=== SOURCE RECORDS ===

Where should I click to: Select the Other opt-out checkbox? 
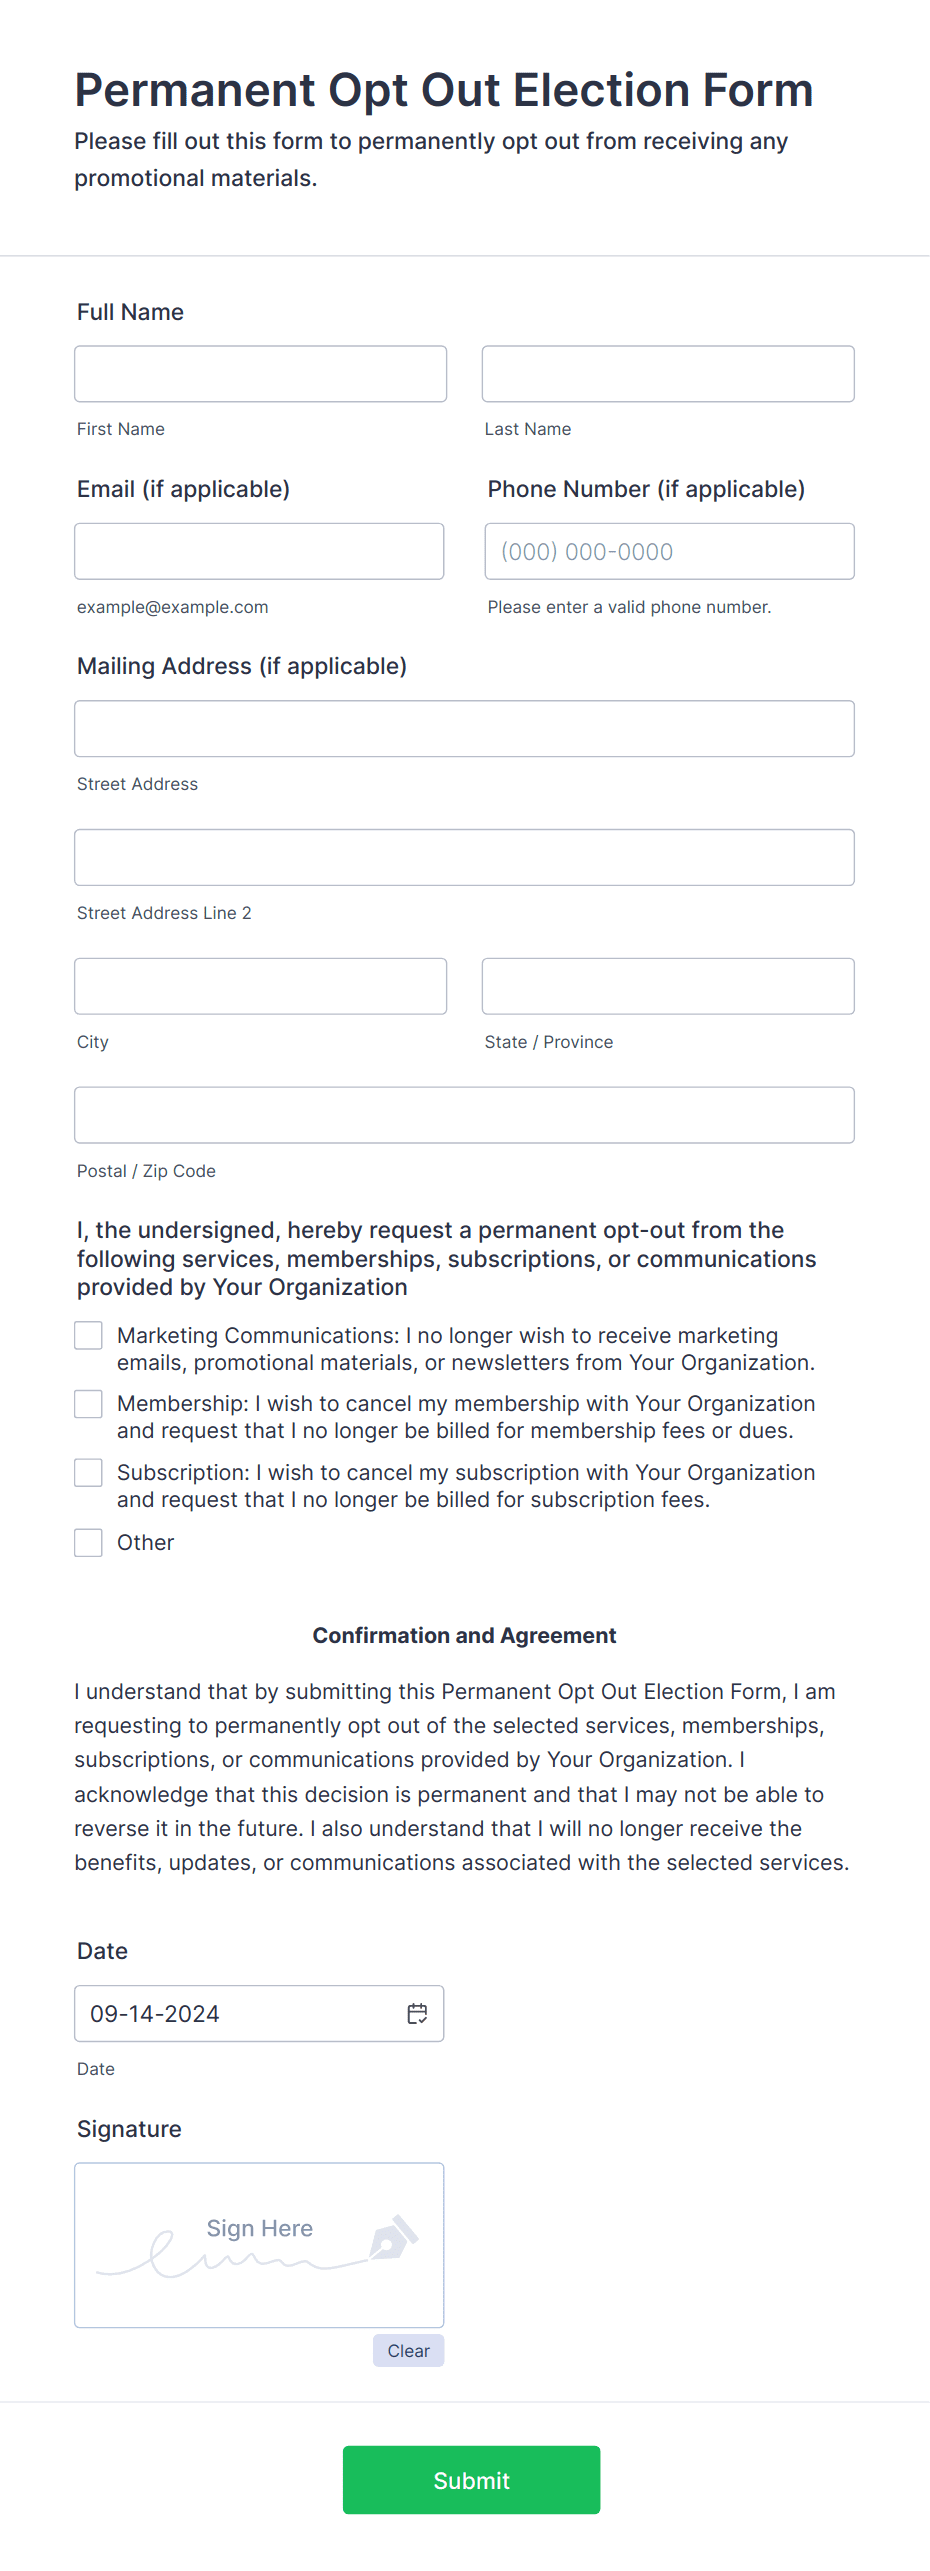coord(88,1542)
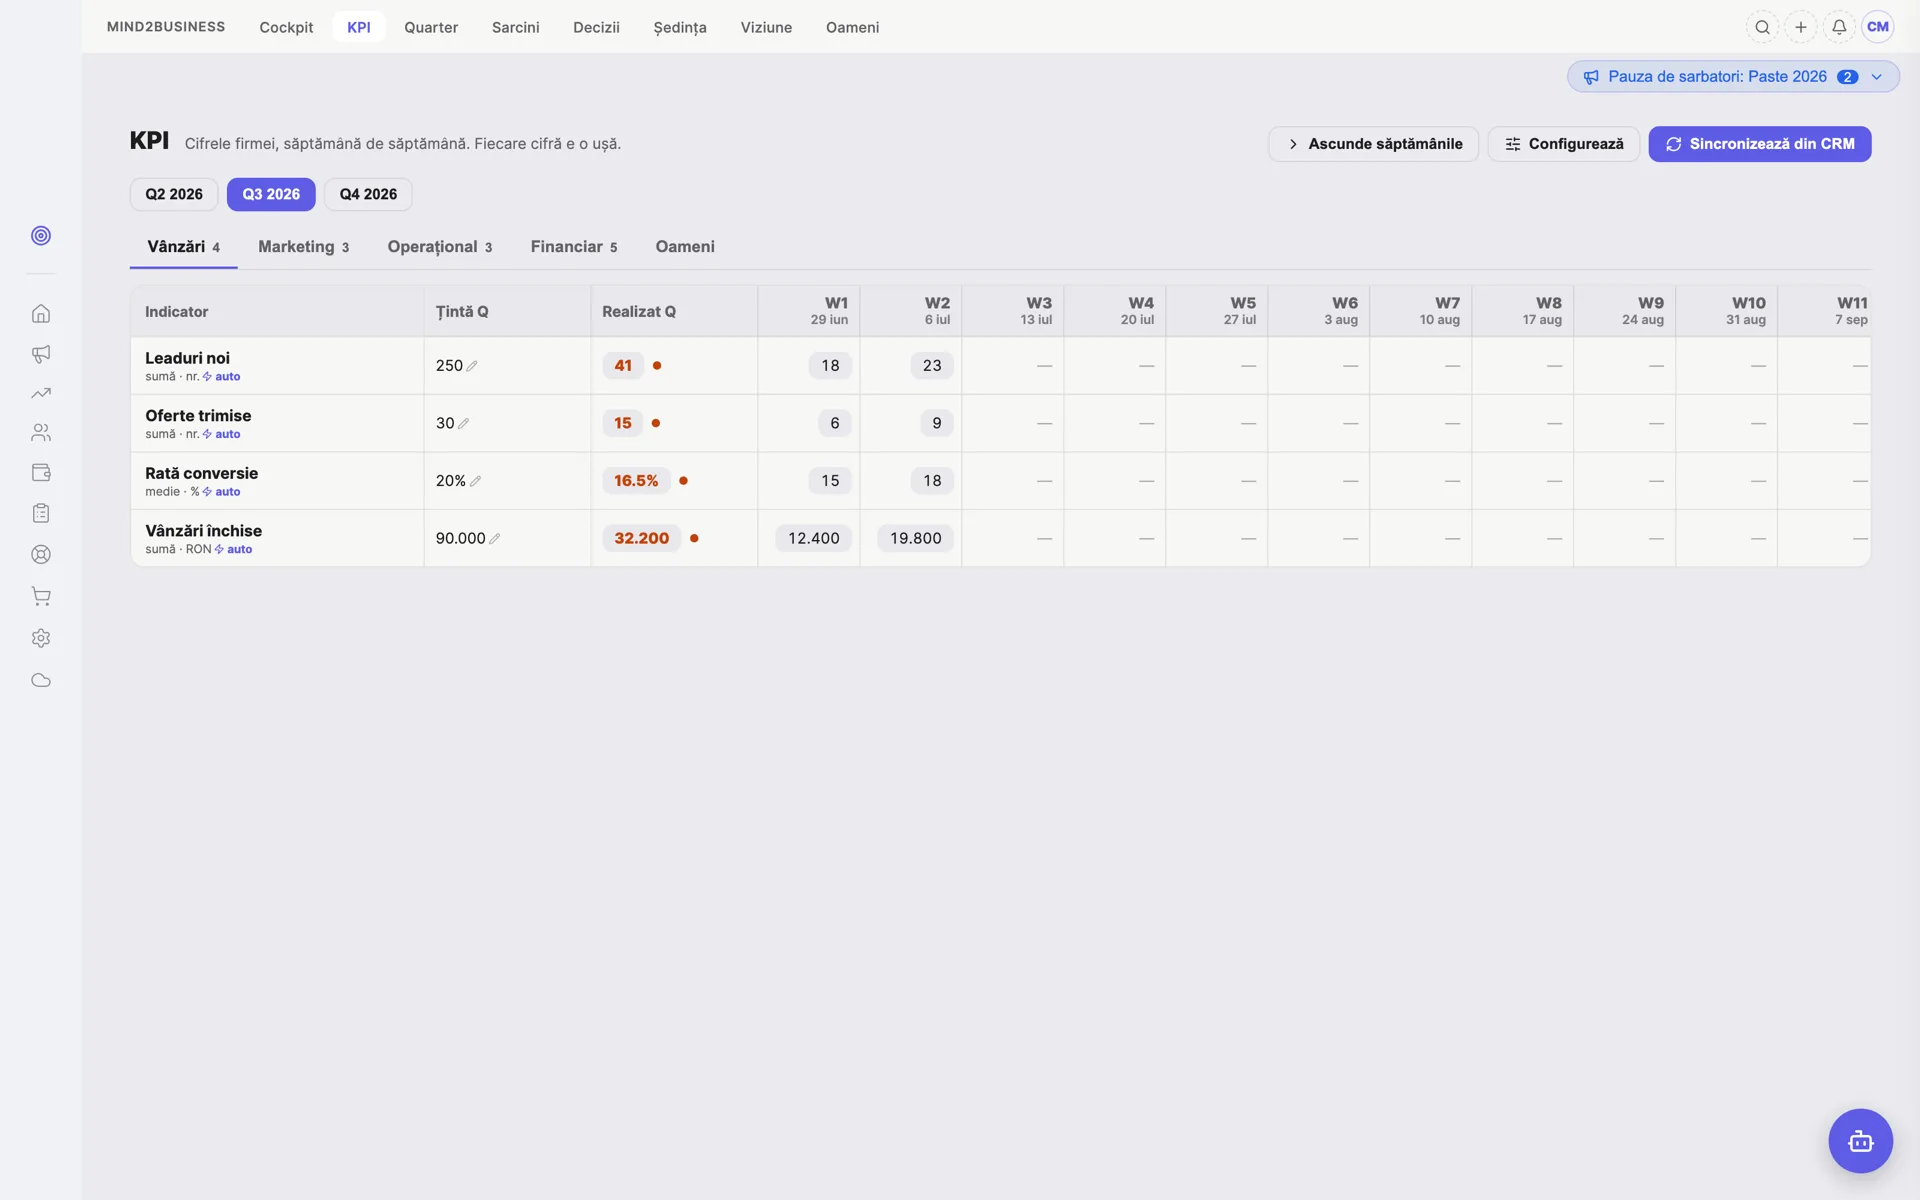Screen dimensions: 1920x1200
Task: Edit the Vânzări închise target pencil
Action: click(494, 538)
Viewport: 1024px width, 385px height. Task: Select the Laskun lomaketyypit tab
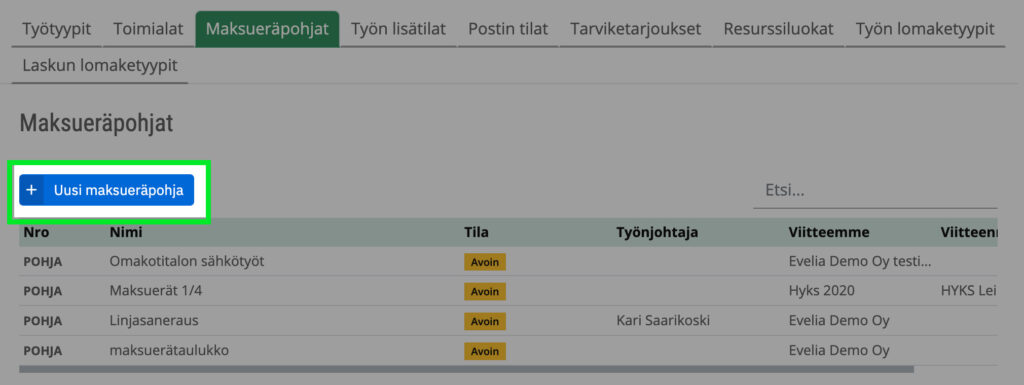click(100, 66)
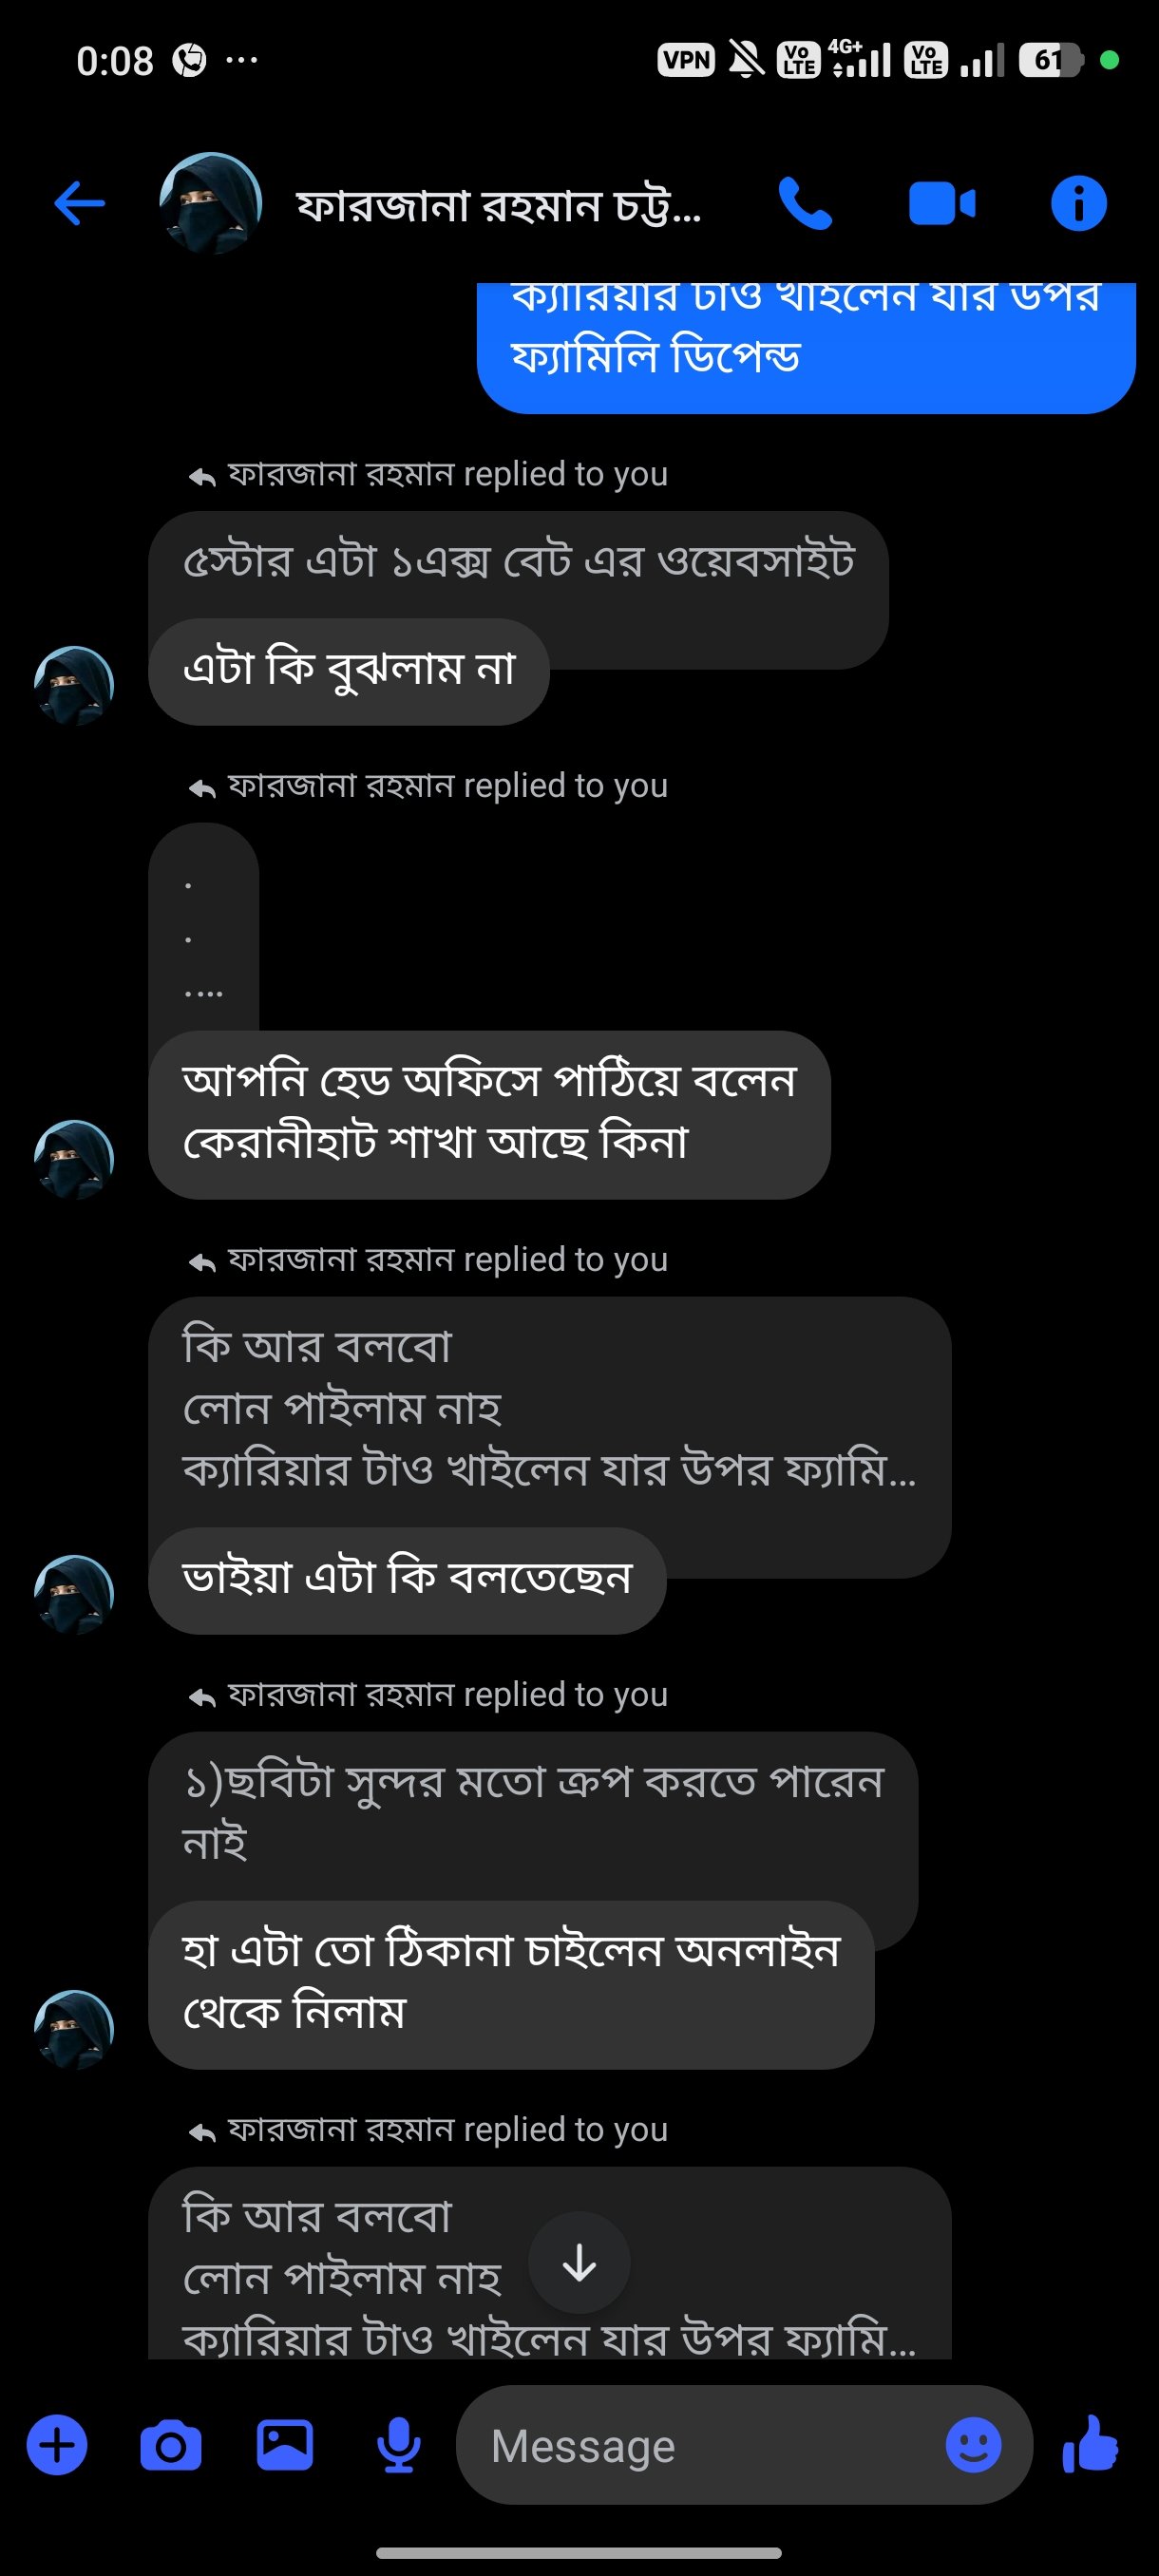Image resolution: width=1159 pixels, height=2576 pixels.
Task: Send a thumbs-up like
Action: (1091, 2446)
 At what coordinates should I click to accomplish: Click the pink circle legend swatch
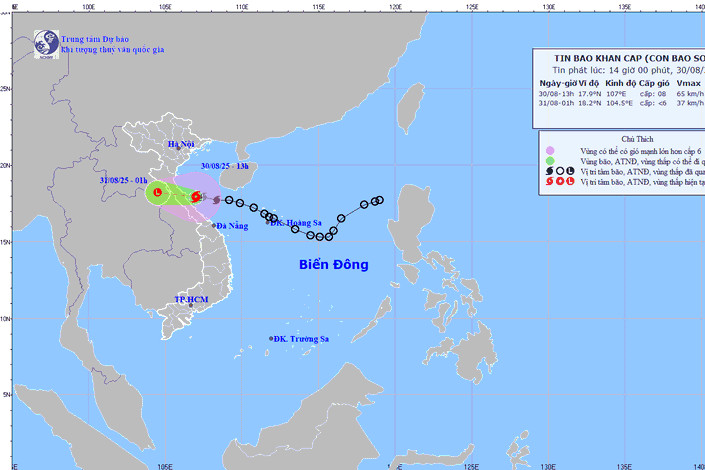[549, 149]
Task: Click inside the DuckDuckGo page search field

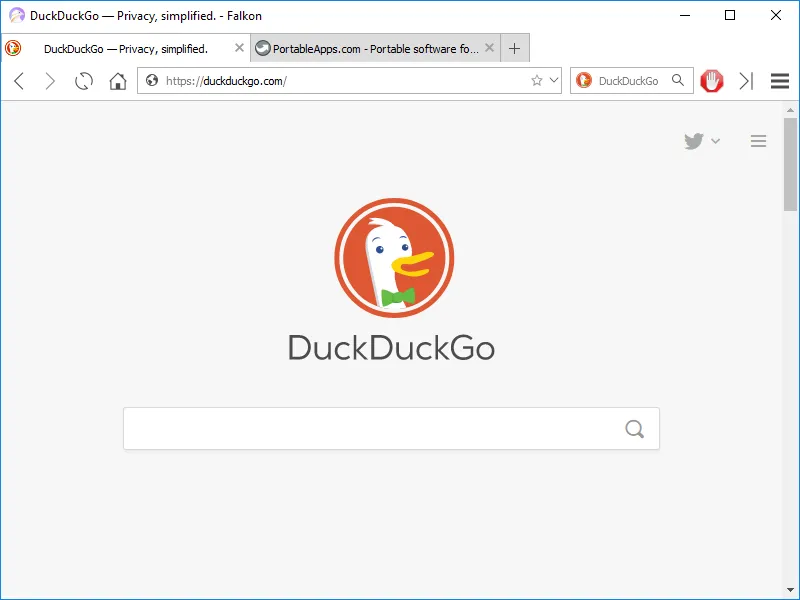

===

WHAT YOU WILL DO: In your copy, include every record word for word but no pictures.

YOUR RESPONSE:
Where should I click to: Select the Other opt-out checkbox? 
coord(88,1542)
Screen dimensions: 1920x1200
Task: Edit the Vânzări închise target pencil
Action: click(494, 538)
Viewport: 1024px width, 385px height. Task: Select the Laskun lomaketyypit tab
click(100, 66)
Image resolution: width=1159 pixels, height=2576 pixels.
Task: Send a thumbs-up like
Action: (1091, 2446)
 At what coordinates should I click to accomplish: Click the pink circle legend swatch
[549, 149]
Task: Click inside the DuckDuckGo page search field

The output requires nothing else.